**Required task**
Count the lines below that contain the word "Update" and reply with only that number.

**Raw data**
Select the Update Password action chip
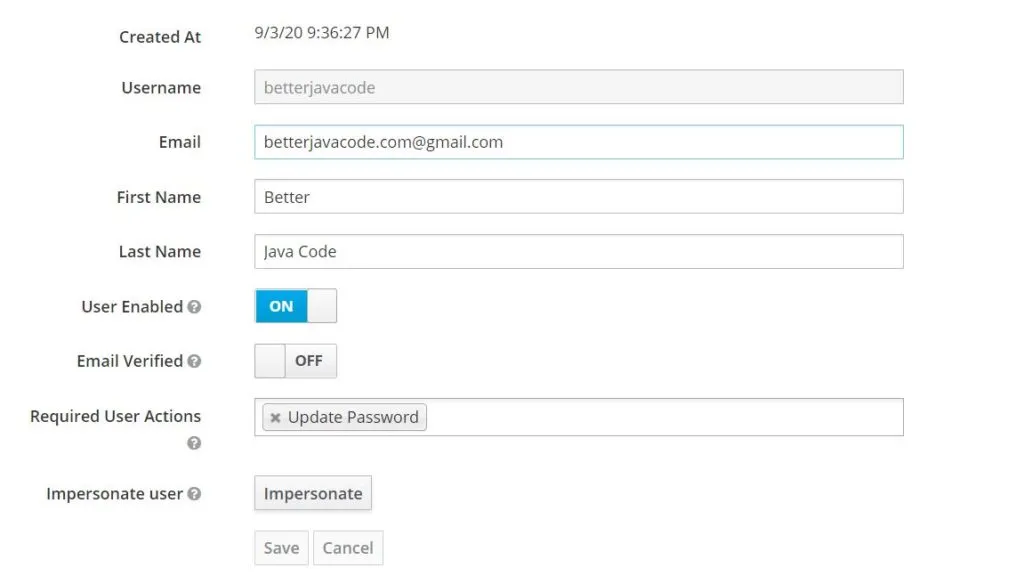 (352, 417)
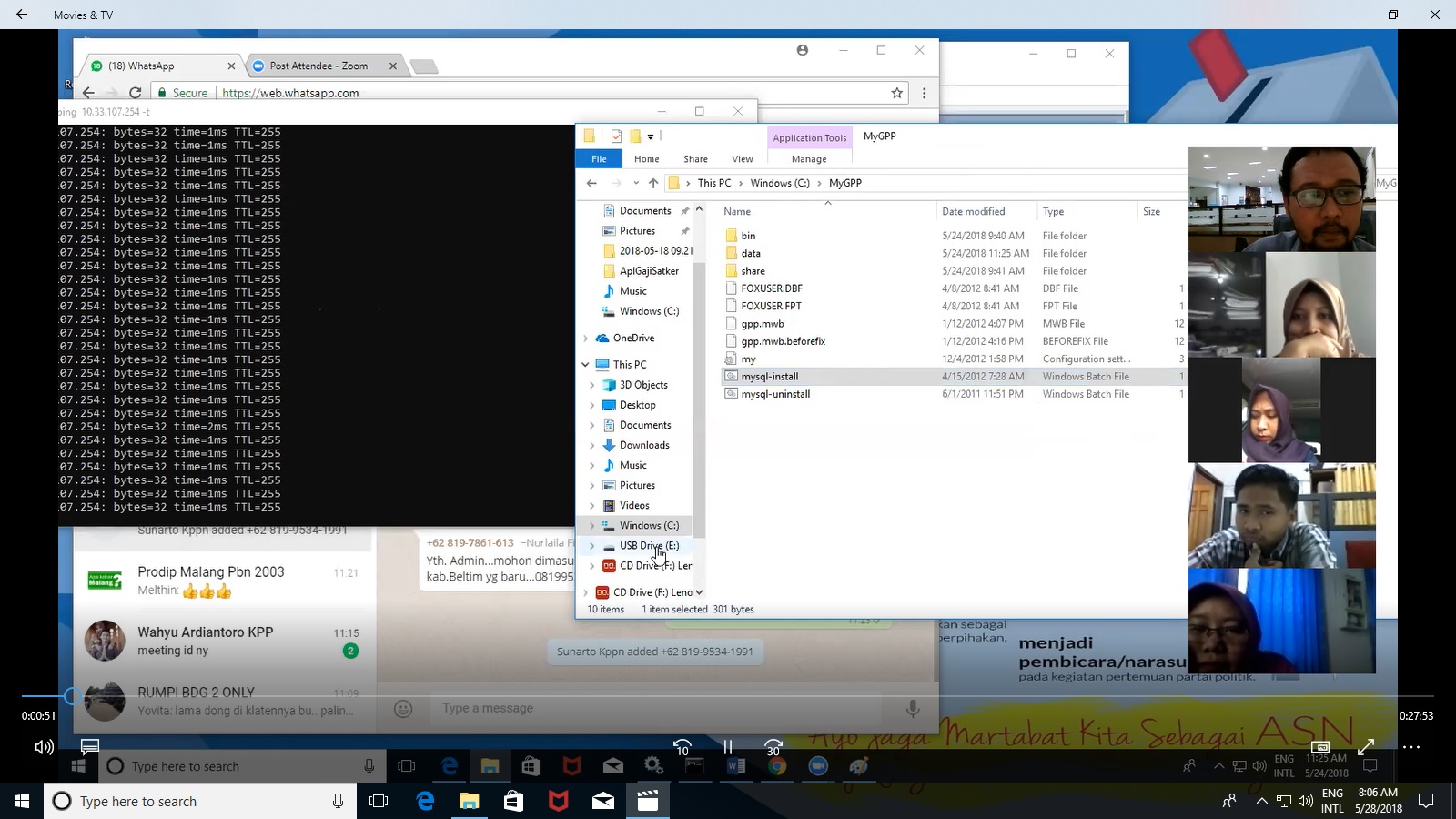Viewport: 1456px width, 819px height.
Task: Open ENG INTL input language selector
Action: click(x=1332, y=801)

**Written solution**
1